One possibility mentioned is that the recent discovery that much or most of DNA, including non-coding DNA, is transcribed into RNA.  The cell obviously tolerates this RNA litter, which could make it more likely that occasionally such an RNA has translatable properties.  Of course, one might suggest that any such RNA sequences are actually the unrecognized fragmentary trash of long-dead genes.  If de novo creation were to happen often, most of the time selection would perhaps remove it.  But over millions of years maybe it happens enough.
Could it be that the history of discovery has misled us to become Ohno-ized?  We discovered interrupted genes, which led to theories of gene origin by exon duplication (and many genes have repeat exons with high duplication/deletion properties).  Then we discovered gene families, and this led to the obvious conclusion that duplication was ‘the’ mode of genome evolution.  We excepted enhancer evolution which can easily come and go by normal point mutation.  But this led to the discovery of the generality of gene families and focused attention on them, and the networks in which they participate, and the related but diverging functions they fill.
Could it be that instead, new genes often really do arise by de novo mechanisms, and disappear by deletion before they generate large gene families?  If they are old enough, they and their paralogs would be less taxonomically restricted than if they are recent.  After all if you had a phylogenetic dart board and randomly through darts, most would hit on some branch, not at the very top: their descendants would be ‘taxonomically restricted’.  So it’s the lack of collateral relatives rather than the taxonomic restriction that seems most curious to me.
Other authors have suggested that human orphan genes are often expressed in the brain, but that seems to me to be yet another kind of forced human exceptionalism, because most genes old or new are expressed in the brain.   Likewise, Khalturin (1) propose that taxon-specific genes “drive morphological specification,” as part of “rewiring” of the networks of regulatory genes.  But isn’t this always the case?  Except in some special circumstances, traits are usually affected by many interacting genes.  They seem to evolve by gradually diverging functions emerging from selection acting (again gradually) on the diversity made possible by the redundancy generated by gene duplication.  It seems rather unlikely that a newcomer of basically random structure could participate in such a network (or be properly expressed in a relevant tissue context) to experience strong positive selection.

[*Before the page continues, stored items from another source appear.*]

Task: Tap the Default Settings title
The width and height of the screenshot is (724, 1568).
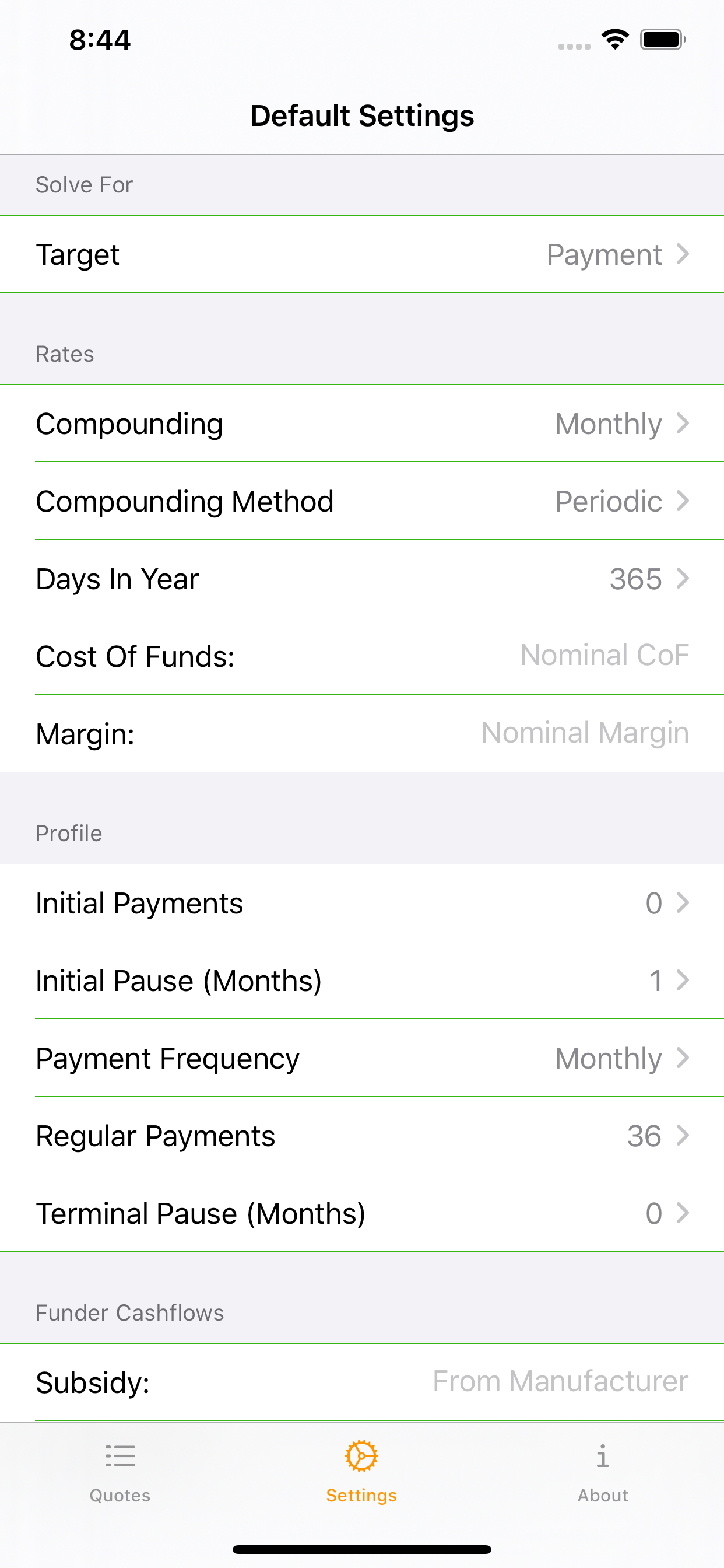Action: (362, 116)
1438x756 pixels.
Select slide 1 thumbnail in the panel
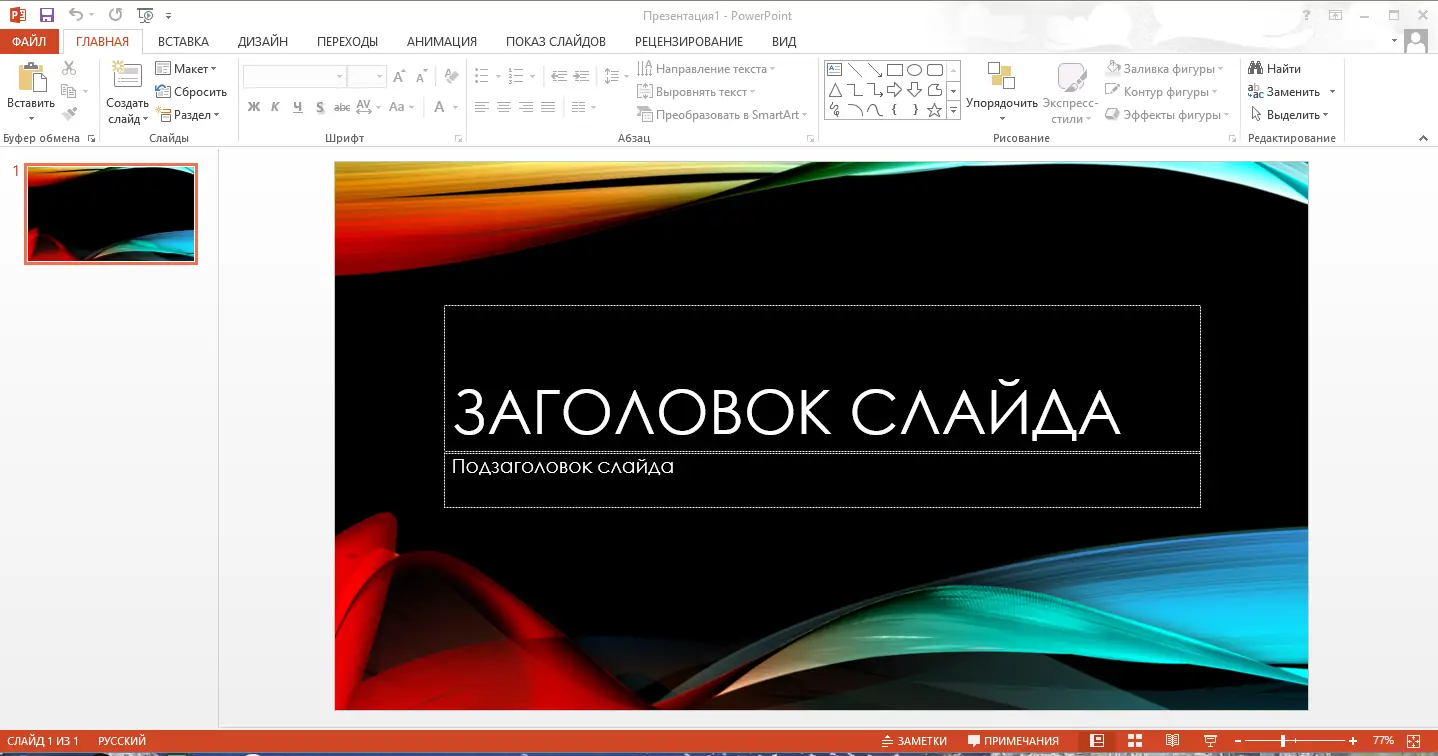(x=110, y=213)
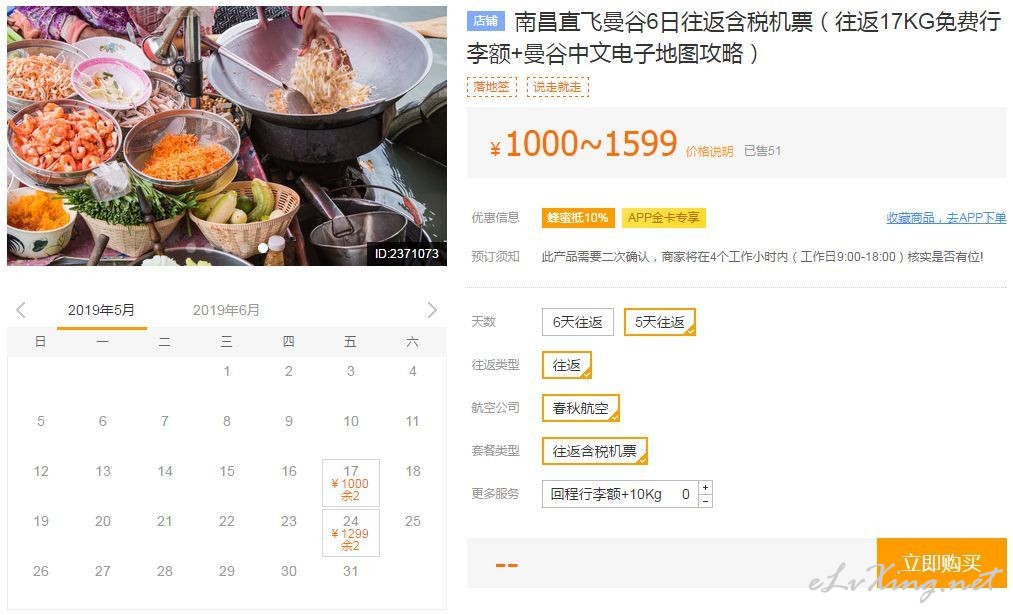Advance calendar with right chevron arrow
1013x615 pixels.
click(x=432, y=310)
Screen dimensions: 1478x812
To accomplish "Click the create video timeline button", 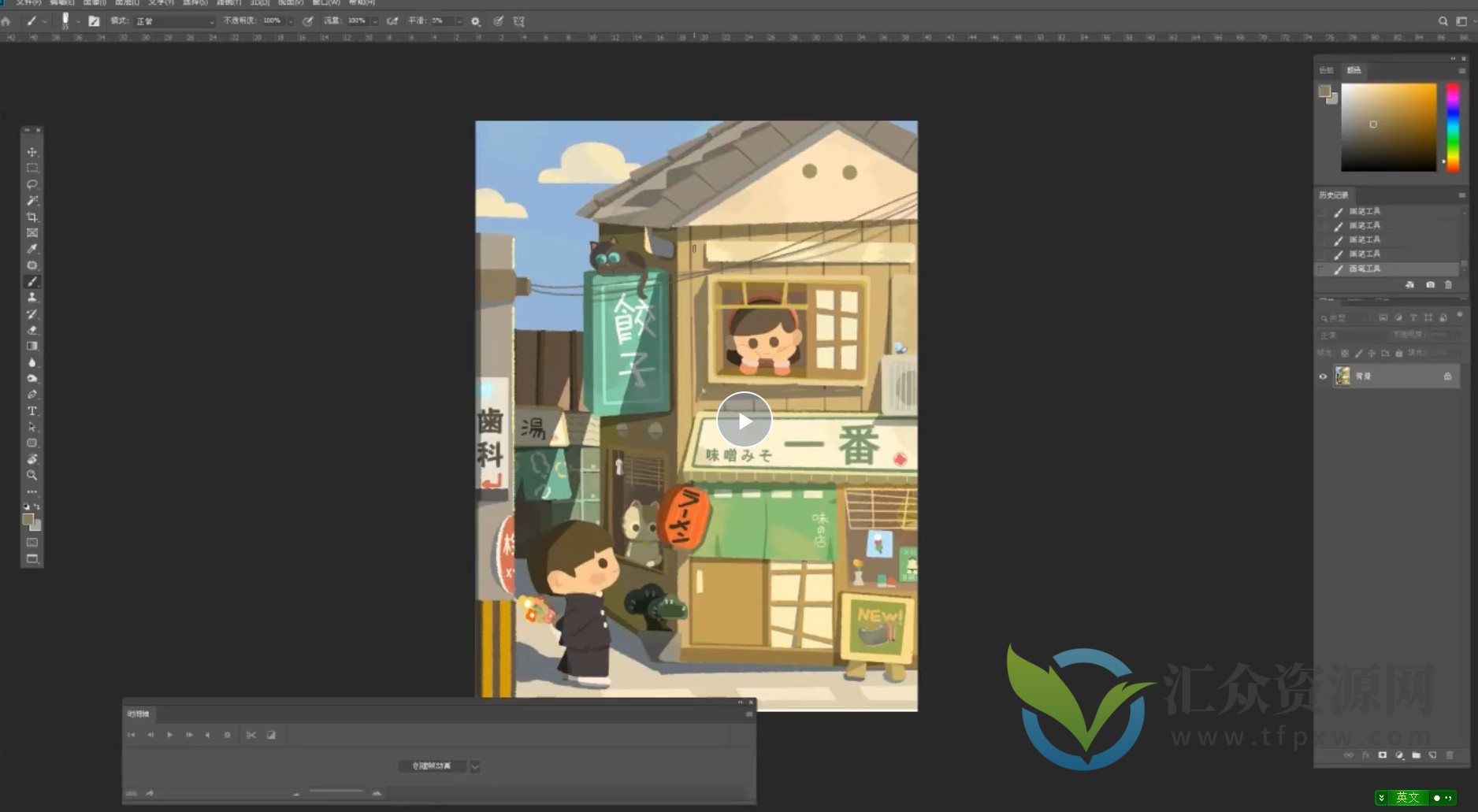I will pyautogui.click(x=433, y=766).
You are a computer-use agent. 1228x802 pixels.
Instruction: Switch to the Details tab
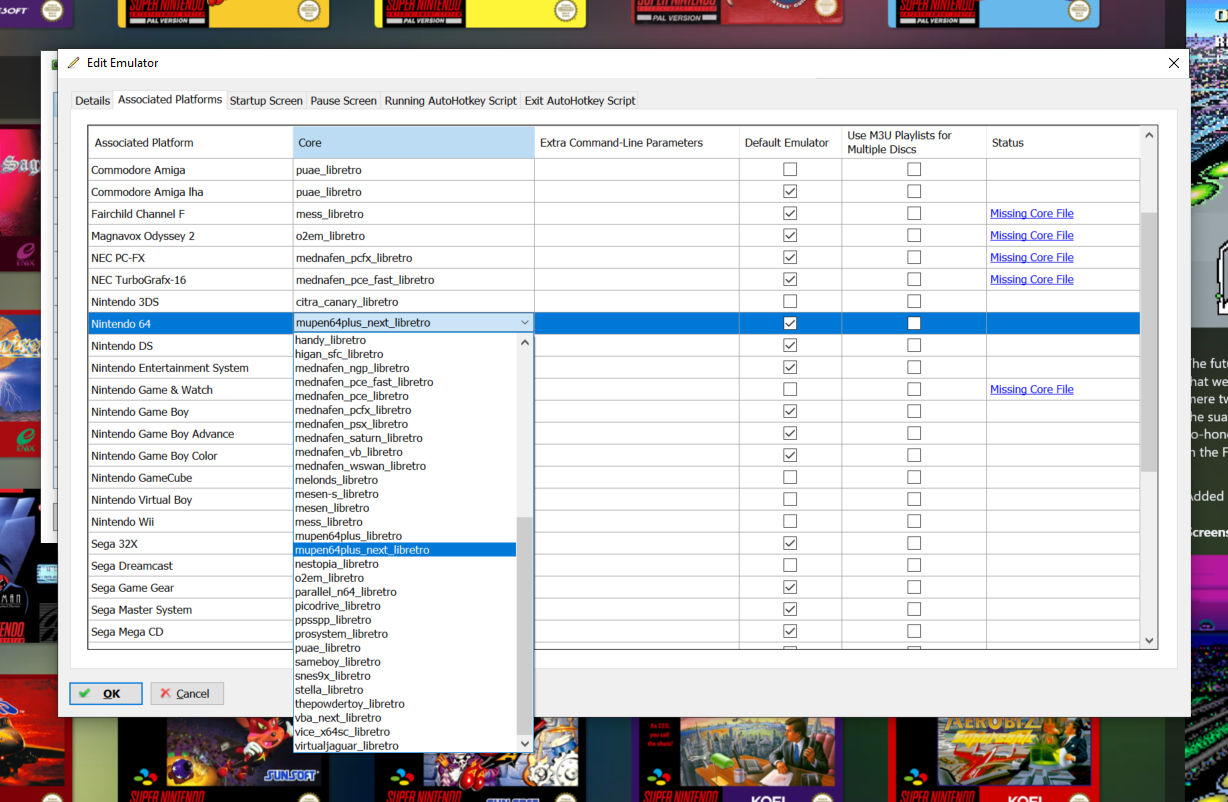click(92, 101)
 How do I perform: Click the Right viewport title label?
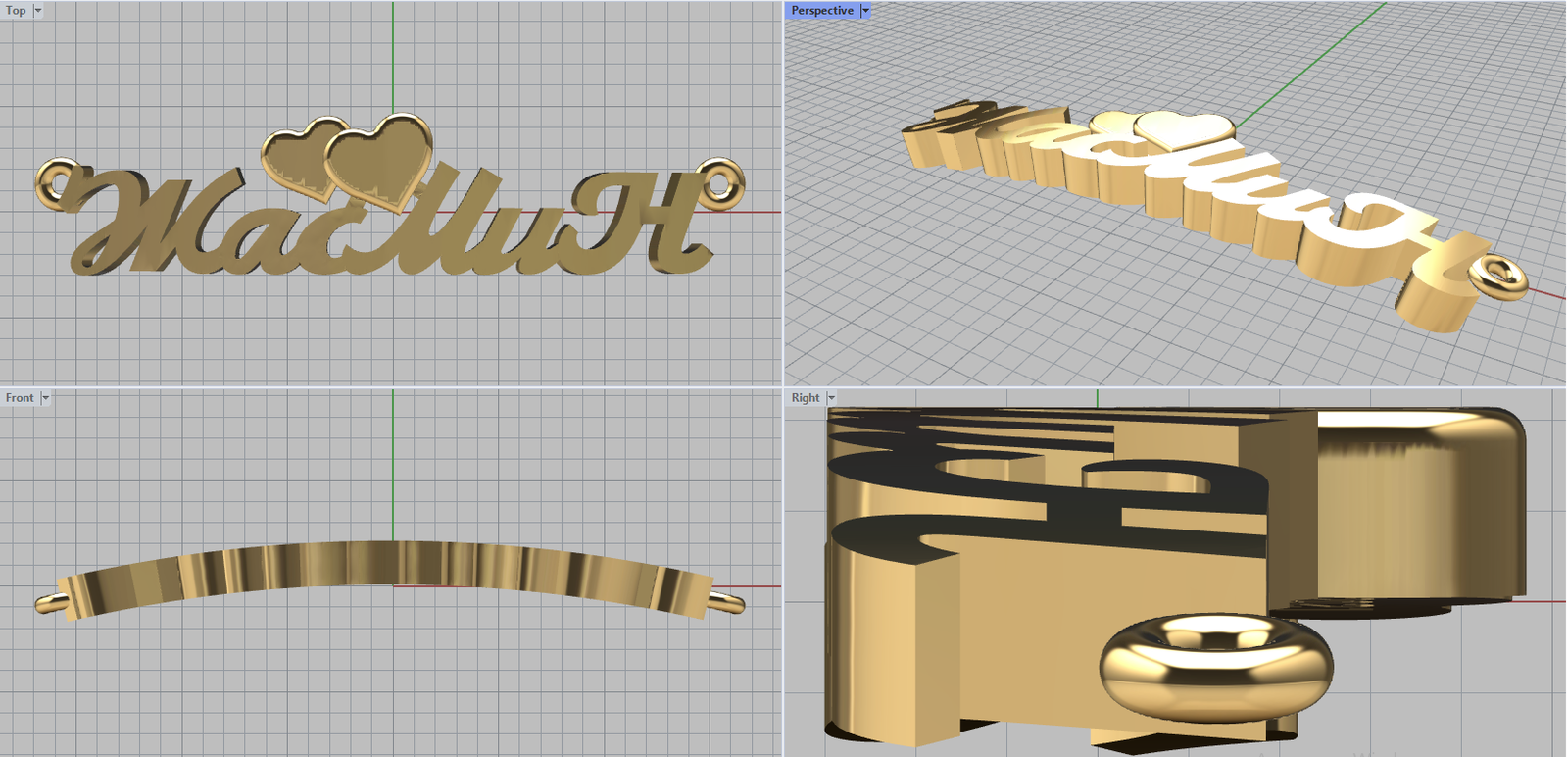click(x=805, y=398)
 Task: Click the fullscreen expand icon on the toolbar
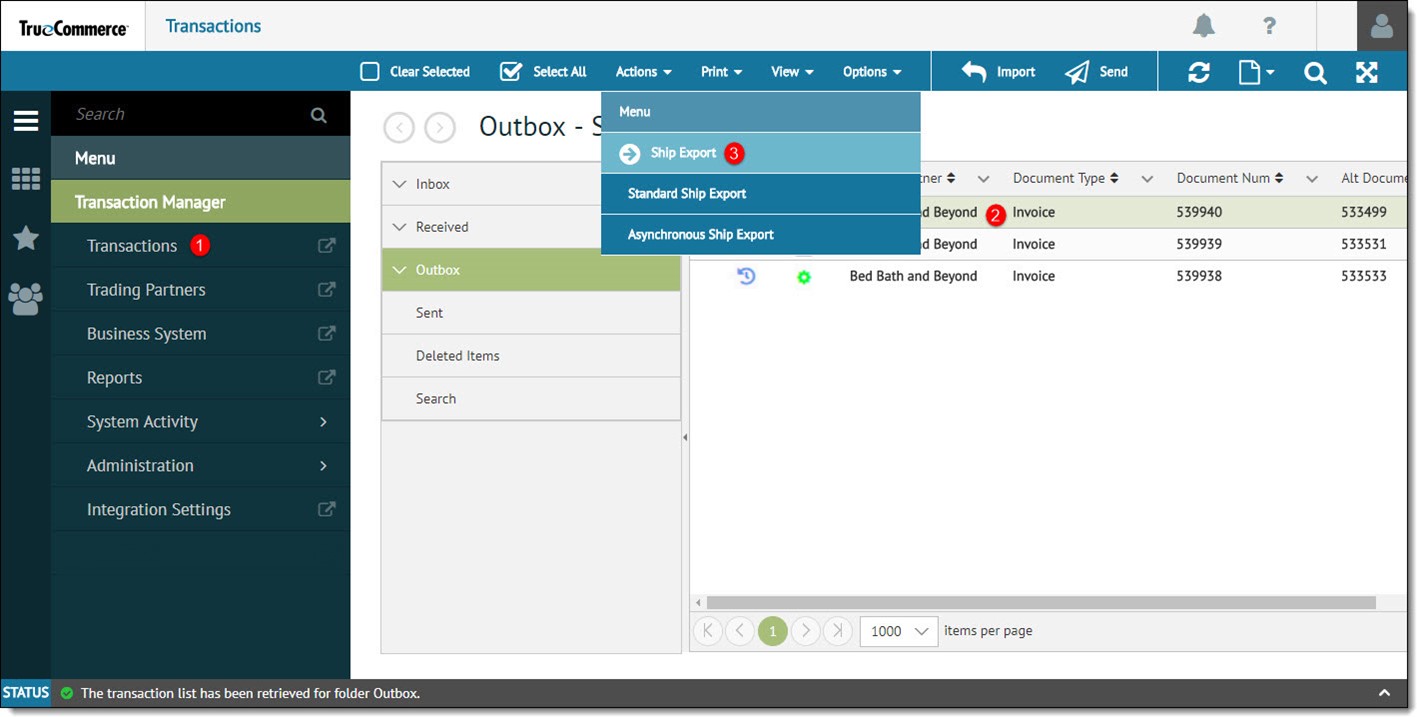1367,71
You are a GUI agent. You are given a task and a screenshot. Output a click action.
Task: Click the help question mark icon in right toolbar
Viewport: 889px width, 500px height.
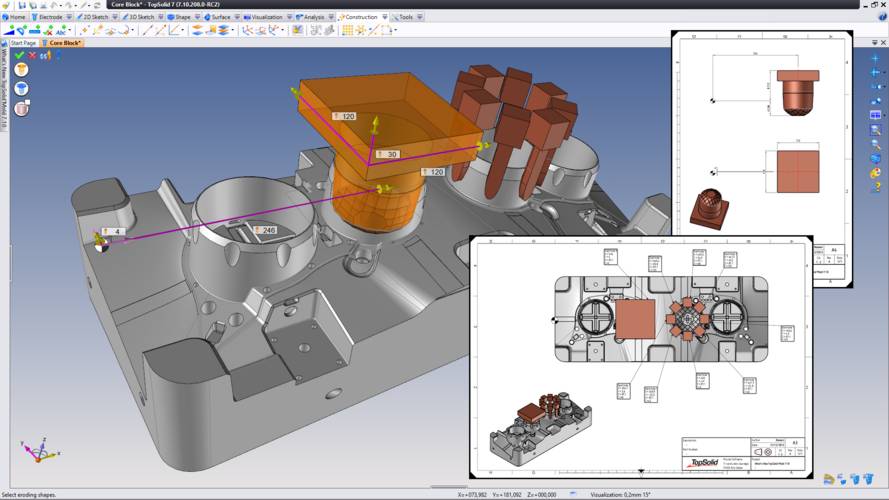click(876, 187)
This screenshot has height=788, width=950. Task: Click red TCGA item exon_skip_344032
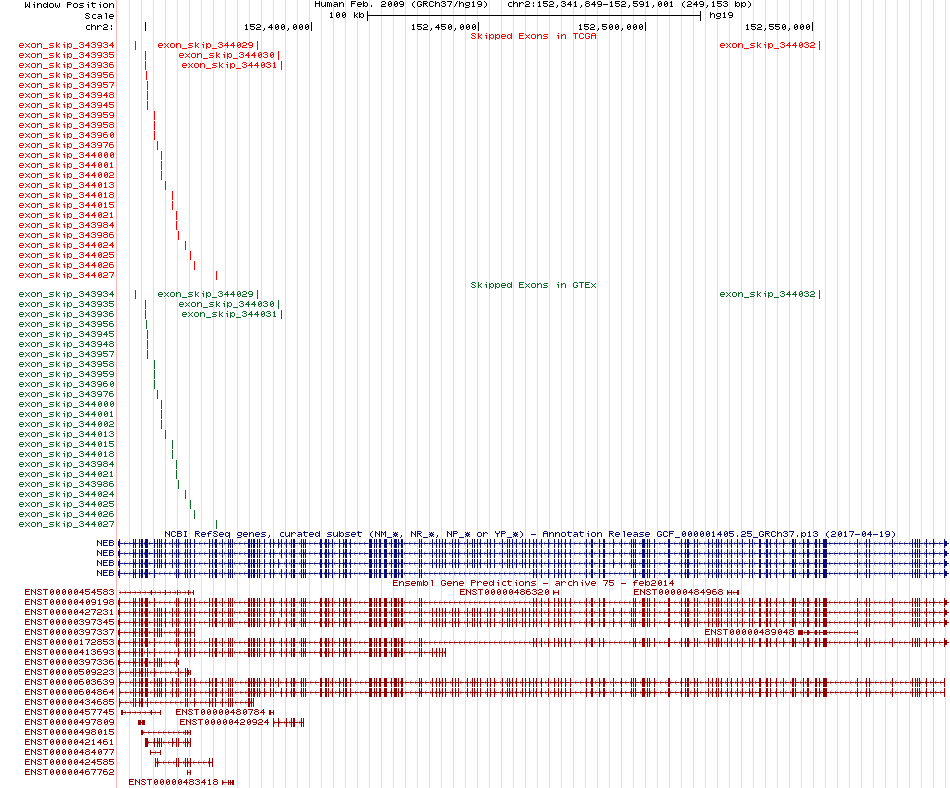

Orphan genes may be simply be lucky genes in complex systems that happened to survive for us to observe them--different contributing genes, for different reasons including drift, surviving in different taxa.  The 20% of such genes that are orphans may just be the normal passengers on the train of duplication and deletion. 
If de novo evolution is common, or more common than we thought relative to gene duplication, we may have to revisit the strong evidence for the evolution of gene evolution by exon duplication and the proliferation of ancient gene families.  Have we missed something?
This could be a startling realization.  I’m sure many Mol. Evol. readers will know more about this than I do, and I’d like to see what you think.



References
1.  Khalturin, K, Hemmrich, G, Fraune, S, Augustin, R, and Bosch, TCG. More than just orphans: are taxonomically-restricted genes important in evolution?Trends in Genetics 25(9): 404-413, 2009.
2.  Tautz, D, and Domazet-Loso, T.  The evolutionary origin of orphan genes. Nature Reviews Genetics 12(10):692-702, 2011.
3.  Ranz, J, and Parsch, J.  Newly evolved genes: Moving from comparative genomics to functional studies in model systems.  BioEssays 34: 477-83, 2012.
4.  Marshall, CR, Raff, EC, and Raff, RA.  Dollo’s law and the death and resurrection of genes.  PNAS 91(25): 12283-7, 1994.
5.  Kawasaki, K, Buchanan, AV, and Weiss, KM. Biomineralization in humans: making the hard choices in life.  Ann. Rev Genet,43: 119-142, 2009.